Can you render every line of the rows below as a JSON list of strings, one string per line, with blank lines left out?

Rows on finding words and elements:
┌──

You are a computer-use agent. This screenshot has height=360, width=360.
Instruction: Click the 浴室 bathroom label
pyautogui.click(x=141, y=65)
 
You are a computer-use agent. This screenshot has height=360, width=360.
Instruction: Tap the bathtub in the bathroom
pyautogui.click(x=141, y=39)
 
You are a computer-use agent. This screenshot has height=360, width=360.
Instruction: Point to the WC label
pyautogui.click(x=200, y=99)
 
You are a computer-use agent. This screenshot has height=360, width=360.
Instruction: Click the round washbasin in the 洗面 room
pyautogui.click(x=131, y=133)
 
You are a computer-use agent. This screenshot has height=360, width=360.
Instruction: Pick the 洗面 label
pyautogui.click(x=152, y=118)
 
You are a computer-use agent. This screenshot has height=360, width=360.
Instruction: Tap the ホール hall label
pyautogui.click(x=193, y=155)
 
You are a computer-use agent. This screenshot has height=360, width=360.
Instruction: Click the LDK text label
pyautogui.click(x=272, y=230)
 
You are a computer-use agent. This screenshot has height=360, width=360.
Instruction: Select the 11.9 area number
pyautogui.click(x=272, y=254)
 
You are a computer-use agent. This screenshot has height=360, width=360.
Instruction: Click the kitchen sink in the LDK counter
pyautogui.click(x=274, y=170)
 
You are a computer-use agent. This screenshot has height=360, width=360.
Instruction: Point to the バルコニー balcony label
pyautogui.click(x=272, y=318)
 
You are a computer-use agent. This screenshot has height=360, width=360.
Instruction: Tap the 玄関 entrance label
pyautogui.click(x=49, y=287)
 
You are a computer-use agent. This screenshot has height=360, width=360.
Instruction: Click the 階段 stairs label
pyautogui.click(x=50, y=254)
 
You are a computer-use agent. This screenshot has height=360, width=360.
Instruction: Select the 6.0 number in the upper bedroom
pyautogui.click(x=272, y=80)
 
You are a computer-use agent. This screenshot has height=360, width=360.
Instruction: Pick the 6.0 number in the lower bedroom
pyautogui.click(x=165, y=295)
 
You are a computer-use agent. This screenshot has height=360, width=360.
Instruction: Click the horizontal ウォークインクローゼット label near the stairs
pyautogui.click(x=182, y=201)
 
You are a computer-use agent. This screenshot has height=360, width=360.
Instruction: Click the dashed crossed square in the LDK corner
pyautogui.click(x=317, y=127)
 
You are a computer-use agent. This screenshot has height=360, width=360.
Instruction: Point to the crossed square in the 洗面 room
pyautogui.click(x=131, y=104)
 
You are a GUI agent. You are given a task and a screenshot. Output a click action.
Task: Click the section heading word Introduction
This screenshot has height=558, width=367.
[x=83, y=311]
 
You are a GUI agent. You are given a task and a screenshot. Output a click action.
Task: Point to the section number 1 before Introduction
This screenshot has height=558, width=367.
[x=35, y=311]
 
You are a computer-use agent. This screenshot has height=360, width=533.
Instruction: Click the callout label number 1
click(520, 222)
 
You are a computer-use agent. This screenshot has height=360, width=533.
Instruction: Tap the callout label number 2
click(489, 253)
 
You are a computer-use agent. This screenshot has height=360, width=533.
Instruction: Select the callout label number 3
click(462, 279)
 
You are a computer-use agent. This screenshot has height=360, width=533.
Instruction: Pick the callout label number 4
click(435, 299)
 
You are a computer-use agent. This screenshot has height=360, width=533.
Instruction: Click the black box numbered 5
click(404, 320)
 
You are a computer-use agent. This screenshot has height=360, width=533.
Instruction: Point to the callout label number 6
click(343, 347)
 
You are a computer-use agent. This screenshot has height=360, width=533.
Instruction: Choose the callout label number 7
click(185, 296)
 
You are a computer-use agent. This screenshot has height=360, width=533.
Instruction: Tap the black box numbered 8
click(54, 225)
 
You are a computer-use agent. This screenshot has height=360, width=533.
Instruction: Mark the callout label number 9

└──

RESPONSE:
[
  "You are a computer-use agent. This screenshot has height=360, width=360.",
  "Instruction: Click the 浴室 bathroom label",
  "pyautogui.click(x=141, y=65)",
  "You are a computer-use agent. This screenshot has height=360, width=360.",
  "Instruction: Tap the bathtub in the bathroom",
  "pyautogui.click(x=141, y=39)",
  "You are a computer-use agent. This screenshot has height=360, width=360.",
  "Instruction: Point to the WC label",
  "pyautogui.click(x=200, y=99)",
  "You are a computer-use agent. This screenshot has height=360, width=360.",
  "Instruction: Click the round washbasin in the 洗面 room",
  "pyautogui.click(x=131, y=133)",
  "You are a computer-use agent. This screenshot has height=360, width=360.",
  "Instruction: Pick the 洗面 label",
  "pyautogui.click(x=152, y=118)",
  "You are a computer-use agent. This screenshot has height=360, width=360.",
  "Instruction: Tap the ホール hall label",
  "pyautogui.click(x=193, y=155)",
  "You are a computer-use agent. This screenshot has height=360, width=360.",
  "Instruction: Click the LDK text label",
  "pyautogui.click(x=272, y=230)",
  "You are a computer-use agent. This screenshot has height=360, width=360.",
  "Instruction: Select the 11.9 area number",
  "pyautogui.click(x=272, y=254)",
  "You are a computer-use agent. This screenshot has height=360, width=360.",
  "Instruction: Click the kitchen sink in the LDK counter",
  "pyautogui.click(x=274, y=170)",
  "You are a computer-use agent. This screenshot has height=360, width=360.",
  "Instruction: Point to the バルコニー balcony label",
  "pyautogui.click(x=272, y=318)",
  "You are a computer-use agent. This screenshot has height=360, width=360.",
  "Instruction: Tap the 玄関 entrance label",
  "pyautogui.click(x=49, y=287)",
  "You are a computer-use agent. This screenshot has height=360, width=360.",
  "Instruction: Click the 階段 stairs label",
  "pyautogui.click(x=50, y=254)",
  "You are a computer-use agent. This screenshot has height=360, width=360.",
  "Instruction: Select the 6.0 number in the upper bedroom",
  "pyautogui.click(x=272, y=80)",
  "You are a computer-use agent. This screenshot has height=360, width=360.",
  "Instruction: Pick the 6.0 number in the lower bedroom",
  "pyautogui.click(x=165, y=295)",
  "You are a computer-use agent. This screenshot has height=360, width=360.",
  "Instruction: Click the horizontal ウォークインクローゼット label near the stairs",
  "pyautogui.click(x=182, y=201)",
  "You are a computer-use agent. This screenshot has height=360, width=360.",
  "Instruction: Click the dashed crossed square in the LDK corner",
  "pyautogui.click(x=317, y=127)",
  "You are a computer-use agent. This screenshot has height=360, width=360.",
  "Instruction: Point to the crossed square in the 洗面 room",
  "pyautogui.click(x=131, y=104)",
  "You are a GUI agent. You are given a task and a screenshot. Output a click action.",
  "Task: Click the section heading word Introduction",
  "This screenshot has height=558, width=367.",
  "[x=83, y=311]",
  "You are a GUI agent. You are given a task and a screenshot. Output a click action.",
  "Task: Point to the section number 1 before Introduction",
  "This screenshot has height=558, width=367.",
  "[x=35, y=311]",
  "You are a computer-use agent. This screenshot has height=360, width=533.",
  "Instruction: Click the callout label number 1",
  "click(520, 222)",
  "You are a computer-use agent. This screenshot has height=360, width=533.",
  "Instruction: Tap the callout label number 2",
  "click(489, 253)",
  "You are a computer-use agent. This screenshot has height=360, width=533.",
  "Instruction: Select the callout label number 3",
  "click(462, 279)",
  "You are a computer-use agent. This screenshot has height=360, width=533.",
  "Instruction: Pick the callout label number 4",
  "click(435, 299)",
  "You are a computer-use agent. This screenshot has height=360, width=533.",
  "Instruction: Click the black box numbered 5",
  "click(404, 320)",
  "You are a computer-use agent. This screenshot has height=360, width=533.",
  "Instruction: Point to the callout label number 6",
  "click(343, 347)",
  "You are a computer-use agent. This screenshot has height=360, width=533.",
  "Instruction: Choose the callout label number 7",
  "click(185, 296)",
  "You are a computer-use agent. This screenshot has height=360, width=533.",
  "Instruction: Tap the black box numbered 8",
  "click(54, 225)",
  "You are a computer-use agent. This screenshot has height=360, width=533.",
  "Instruction: Mark the callout label number 9"
]